THE TASKS:
a: Print the part of the passage about preserving food that begins with the words containing "So I always" and ends with "low in sugar.", copying it word for word.
b: Please carry on the passage about preserving food from the point where it stops.

DOCUMENT TEXT:
Lifelong loves take hold early on. My mum did lots of baking when we were growing up, and I have a clear memory of sitting on the countertop in our small galley kitchen as she sliced warm wheat bread and spread a piece with raspberry jam for me. The jam was made by Aunt Sissy, who wasn’t an aunt at all, but an elderly family friend and a tremendous preserver. That jam was better than any fruit I ever tasted fresh. Aunt Sissy’s jams were soft-set and ran off the bread. They were so loved, we only ate them on homemade bread or in a Victoria sandwich. At home, we seemed to be surrounded by great jam and chutney makers, many of them redoubtable members of the WI, and we loved getting jars from them.

So I always appreciated preserved foods, and I have been preserving this or that since I was in my mid-teens. Salt Sugar Smoke is the result of a rigorous exploration and a long journey. For three years, I preserved food every day, often all day long and well into the evening. My laundry room filled up with jars. The refrigerator became home to big slabs of bacon and chunks of beef in brine. I also discovered that I could go my own way. It may be traditional here to use equal quantities of sugar and fruit to make firm-set, sweet jams, but they make soft-set jams in France and much lower sugar jams in Scandinavia, so I made the kind of jams I preferred: soft-set and fairly low in sugar.

INFORMATION PROVIDED:
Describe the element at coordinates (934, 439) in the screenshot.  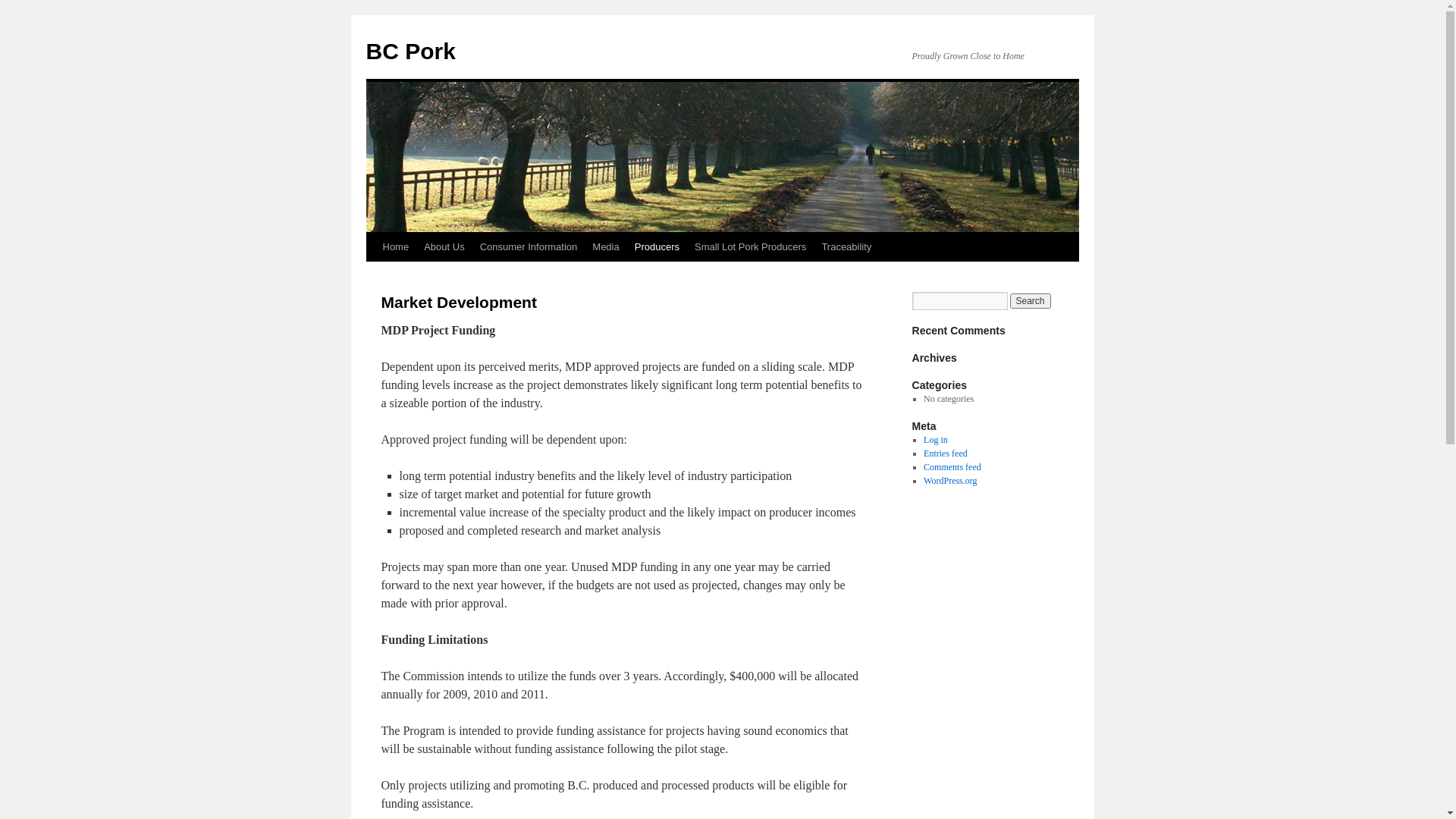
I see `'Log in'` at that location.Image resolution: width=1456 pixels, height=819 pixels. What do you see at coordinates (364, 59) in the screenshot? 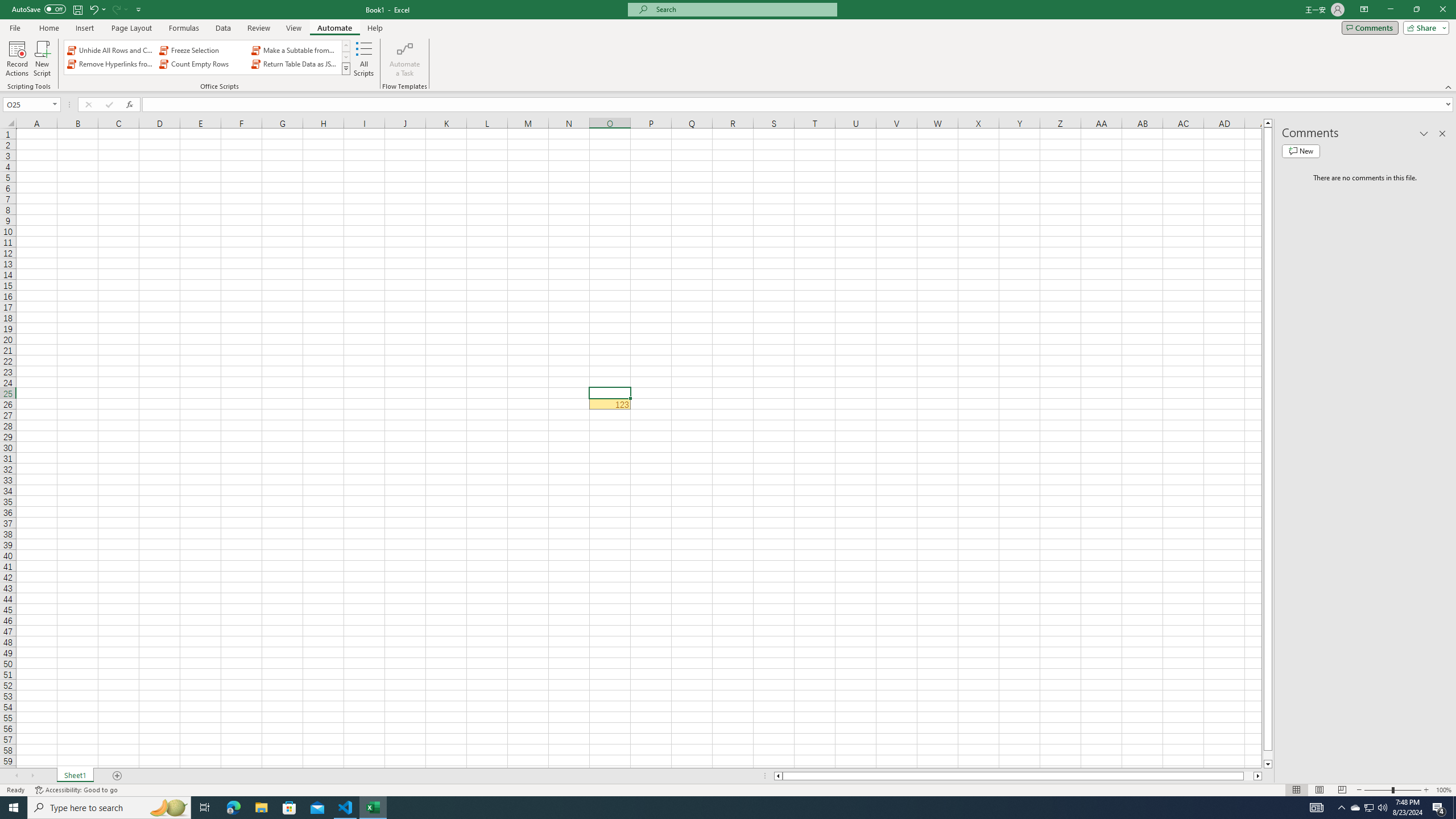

--

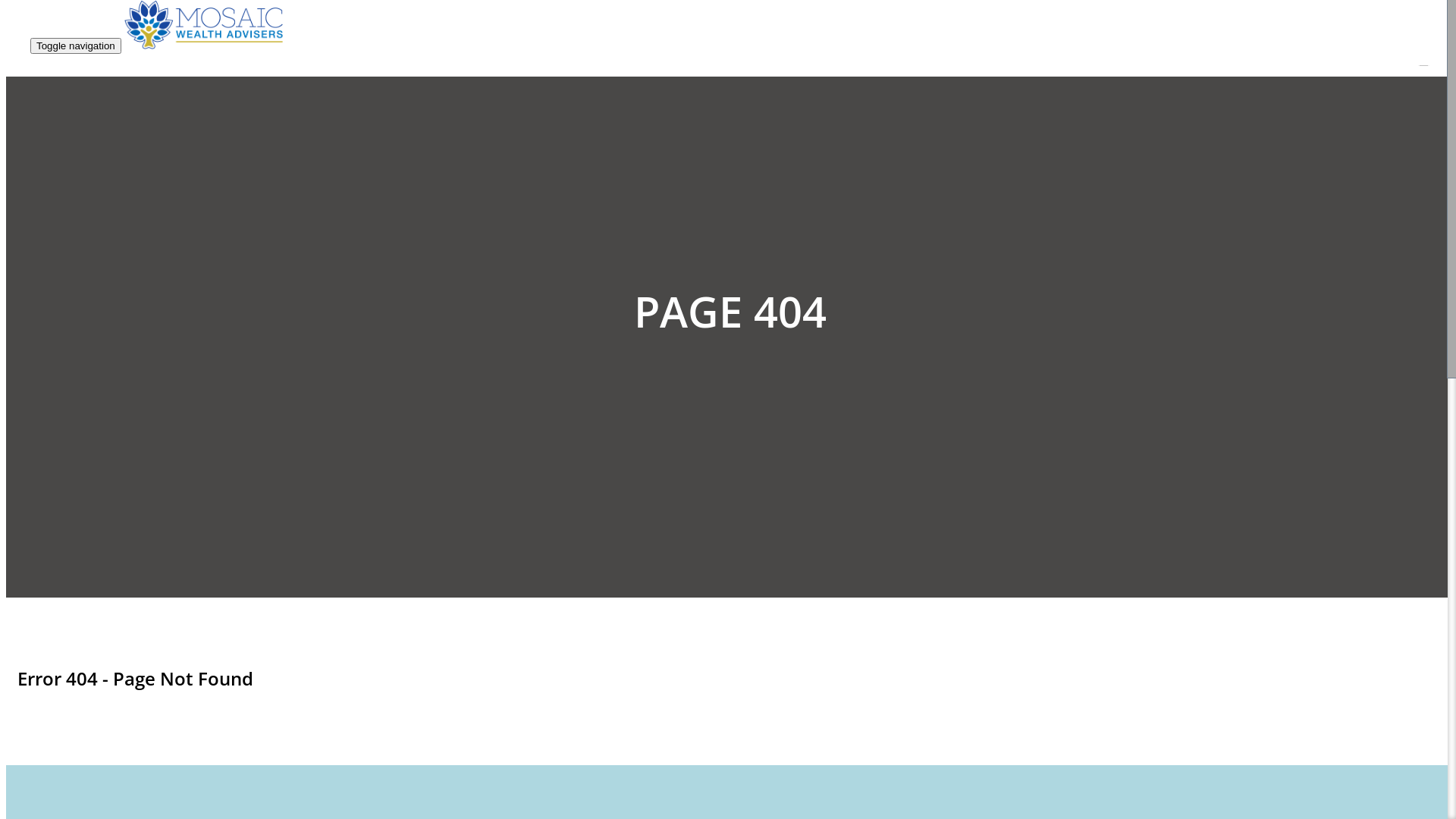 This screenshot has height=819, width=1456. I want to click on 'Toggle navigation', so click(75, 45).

THE RESULTS:
a:
So I always appreciated preserved foods, and I have been preserving this or that since I was in my mid-teens. Salt Sugar Smoke is the result of a rigorous exploration and a long journey. For three years, I preserved food every day, often all day long and well into the evening. My laundry room filled up with jars. The refrigerator became home to big slabs of bacon and chunks of beef in brine. I also discovered that I could go my own way. It may be traditional here to use equal quantities of sugar and fruit to make firm-set, sweet jams, but they make soft-set jams in France and much lower sugar jams in Scandinavia, so I made the kind of jams I preferred: soft-set and fairly low in sugar.

b:
I am a home cook. I don’t have masses of special equipment and I don’t do things on a grand scale. Quite a lot of the literature that existed on preserving was off-putting. I didn’t want to turn my garden shed into a smokery. I could never manage — and would never need — to cure a whole pig. Preserving looked as if it was either for elderly ladies in floral pinnies or country-based downsizers with a vehicle big enough to transport several dead animals. I didn’t come into either category. I have done everything in this book in quite a gentle way and didn’t spend much on new equipment. I bought an additional preserving pan, some more wooden spoons, a wide funnel for pouring jams through, a lot of measuring jugs, a big plastic box to use for brining, and a little stove-top smoker.

Then I started my journey. I had, as the saying goes, a ball. I discovered that preserving made you feel as if you were more than just a cook. There were days when it reminded me of being on my grandparents’ farm. It felt as if I was presiding over something natural that had its own momentum, but which I had a hand in. And the food was bloody delicious. People have always preserved because they needed to, it was about survival. But the reason we still bother to do it is because the end products taste so good.

My daily cooking changed a bit. There were so many tracklements on the go that I did a lot of plain meals using these as embellishments: rice and vegetable dishes with chutneys, roasts with relishes, simple cakes with sumptuous fillings of unusual jams. I have always thought that home cooking — especially the quick kind we do a lot these days — is about accessorizing. We have to think of something good to do with a pork chop or a piece of fish.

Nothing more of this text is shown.